Dataset entries
* Begin *
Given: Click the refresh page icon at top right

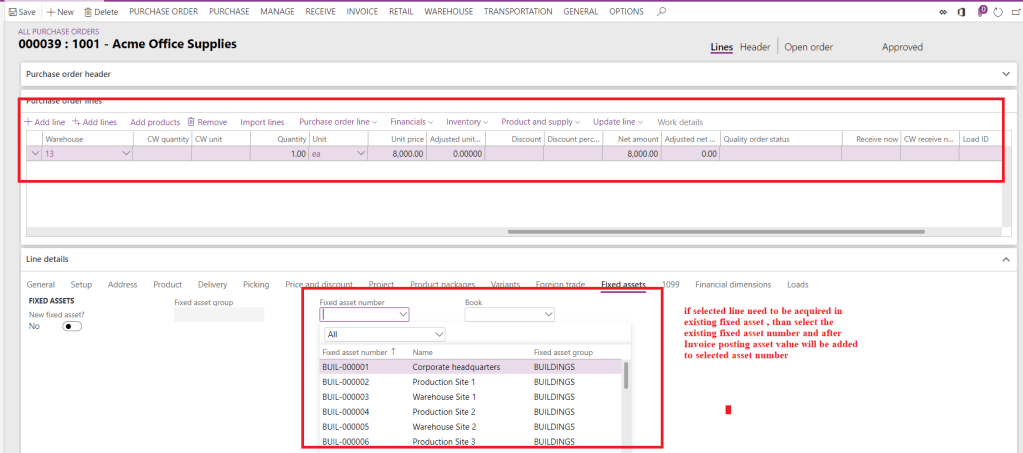Looking at the screenshot, I should click(996, 12).
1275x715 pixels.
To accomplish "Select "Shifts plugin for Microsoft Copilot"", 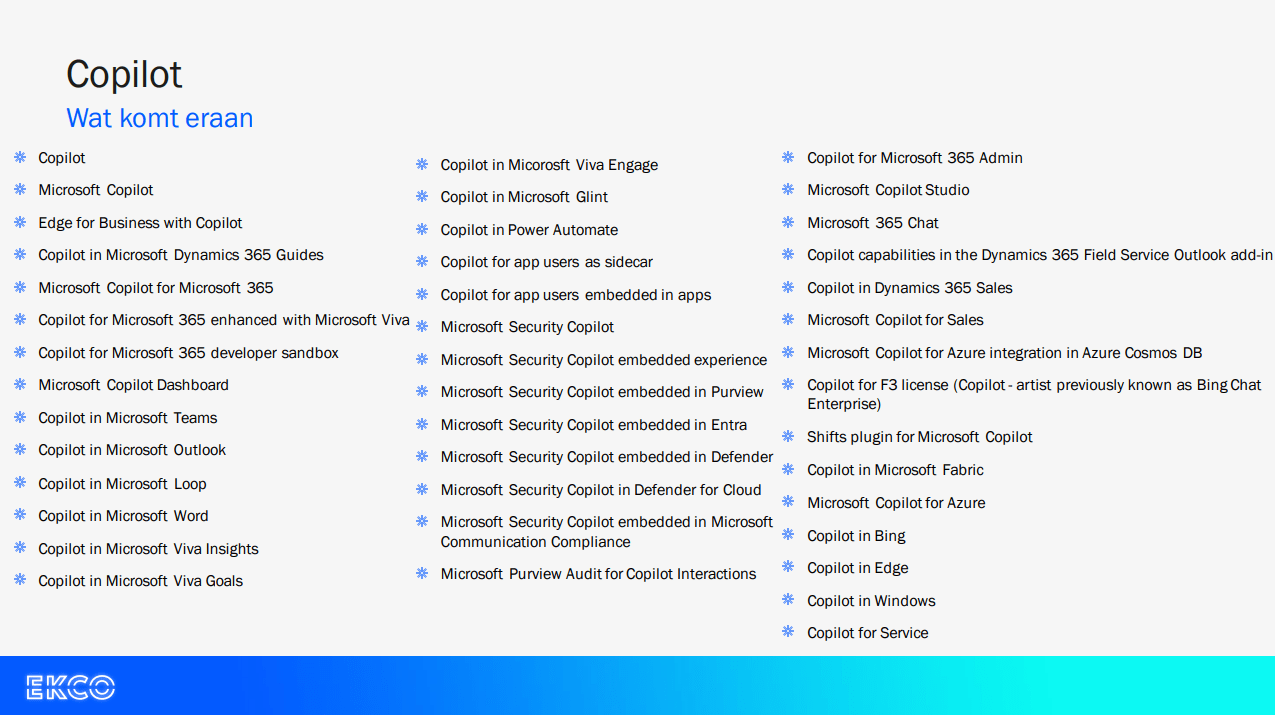I will [920, 437].
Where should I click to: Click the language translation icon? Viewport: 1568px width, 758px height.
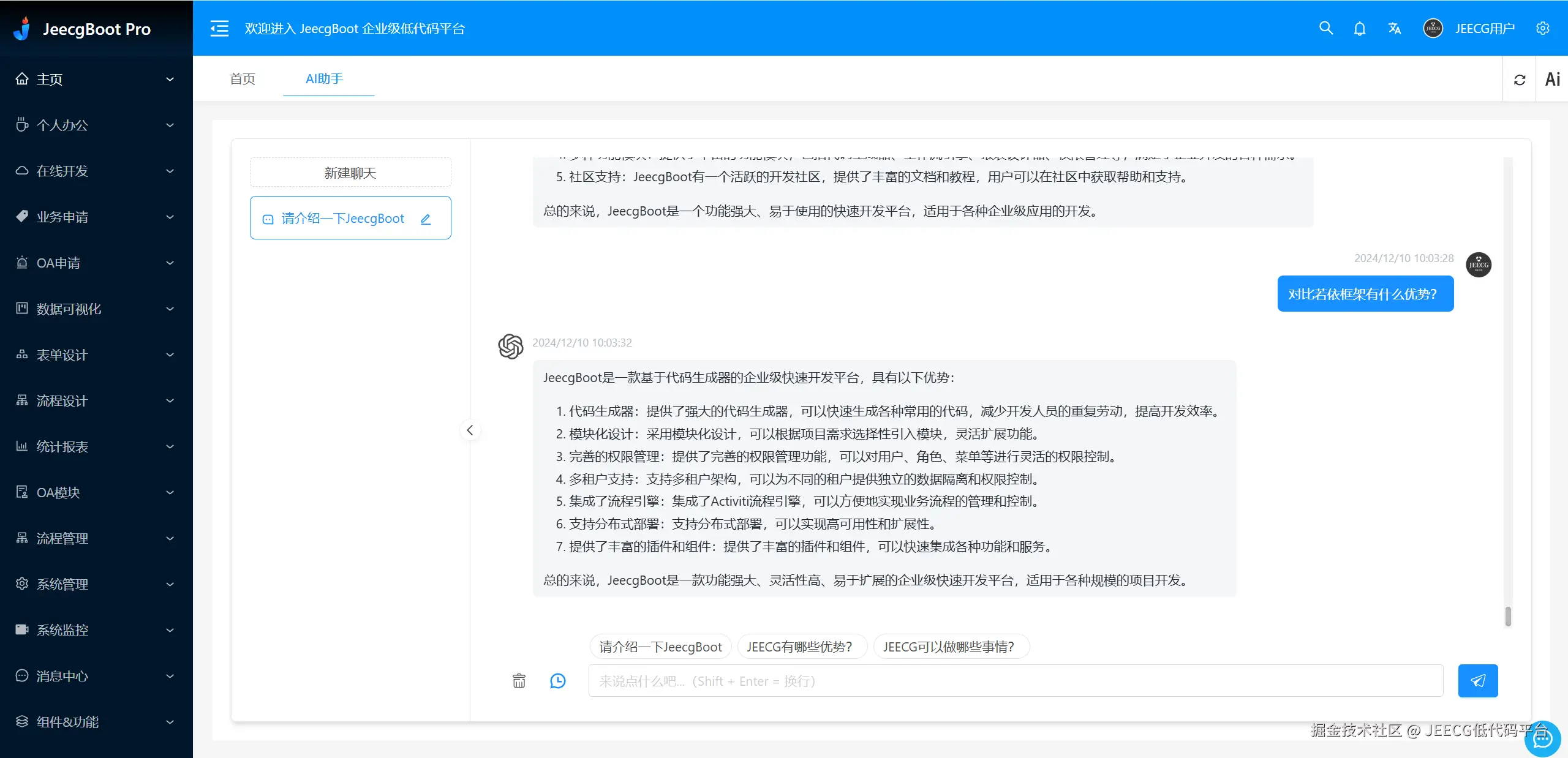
* End *
**Work required**
Gather every line above that contains the string "icon", matching case exactly.

**Solution to the exercise**
Given: Click the refresh page icon at top right
Where should I click to: Click the language translation icon? Viewport: 1568px width, 758px height.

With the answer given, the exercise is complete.